Das Spannendste an “Uns gehört die Nacht” ist die Beziehung zwischen den Protagonisten Elise und Jamey. Das Buch beginnt mit einer eindrücklichen Szene: Elise sitzt mit einer Waffe vor Jamey und zielt auf ihn. In den nachfolgenden Kapiteln wird ihre gemeinsame Geschichte und wie es zu dieser Situation kommen konnte, aufgerollt. Von Anfang an ist klar, dass die beiden eine toxische Beziehung zueinander haben. Sie leben in zwei völlig verschiedenen Welten, jeder in seiner gefangen, haben keine Gemeinsamkeiten – außer Sex. So scheint es jedenfalls zunächst. Die Autorin widmet sich hier der Frage, ob zwei Menschen, die ein völlig anderes Verständnis von Liebe haben, trotzdem zusammenfinden können. Wie viel Obsession füreinander ist noch gesund? Welche Rolle spielt Sex dabei?
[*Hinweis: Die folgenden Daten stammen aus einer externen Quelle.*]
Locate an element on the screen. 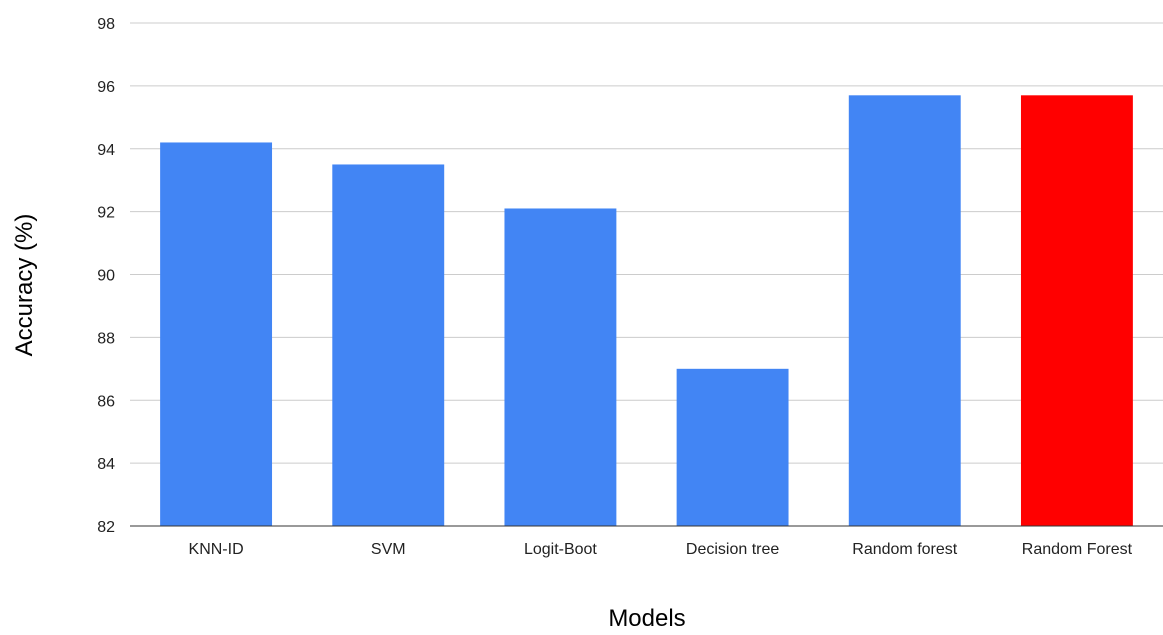 Image resolution: width=1163 pixels, height=635 pixels. y-tick-label: 82 is located at coordinates (106, 528).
Da die Geschichte beide Protagonisten gleichermaßen in den Fokus rückt, kann man als Leser beiden Figuren auf ihrem Weg und bei ihrer Entwicklung folgen. Durch ihre unterschiedliche Herkunft ist das besonders spannend. Allerdings nicht durch den üblichen Standesdünkel, der hier zwar auch immer wieder zum Problem wird, sondern durch ihre konträre Art mit Gefühlen umzugehen. Beide schleppen jede Menge Altlasten mit sich herum, die dazu führen, dass sie sind wie sie sind. Ich will hier gar nicht ins Detail gehen, um nicht zu spoilern. Fakt ist aber, dass die Autorin diesen Aspekt ihrer Beziehung heraushebt und ich es sehr faszinierend finde, was feinfühlig und präzise hr das gelingt.
Mein Fazit:
“Uns gehört die Nacht” ist ganz und gar nicht die schnulzige Liebesgeschichte, die der Titel vermuten lässt. Jardine Libaire erzählt hier die Geschichte einer verhängnisvollen, obsessiven Liebe, die durch ihren spannenden Aufbau, die ausdifferenzierten Charaktere sowie eine Sprache, die zwischen blumig und rüde wechselt, auf ganzer Linie überzeugt hat. Bitte zukünftig mehr von dieser Autorin!